■ RECORDS FOR PROCESSING:
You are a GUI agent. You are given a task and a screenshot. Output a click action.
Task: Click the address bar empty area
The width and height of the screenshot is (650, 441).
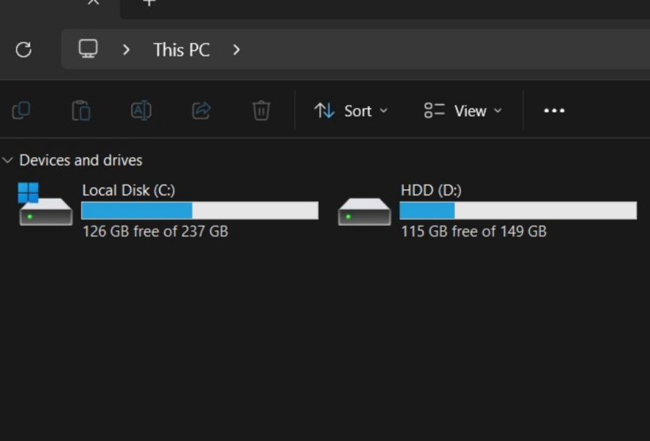click(x=439, y=50)
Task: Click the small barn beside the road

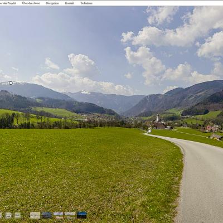Action: pos(216,137)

■ WRITTEN REQUEST: Put the text of the material above into a numbered list, one line per item. Skip blank lines and leave out the pictures.

■ ANSWER TO THE EXERCISE:
1. You are a GUI agent. You are given a task and a screenshot. Output a click action.
2. Task: Click the address bar empty area
3. The width and height of the screenshot is (650, 441).
4. click(x=439, y=50)
5. Task: Click the small barn beside the road
6. Action: pos(216,137)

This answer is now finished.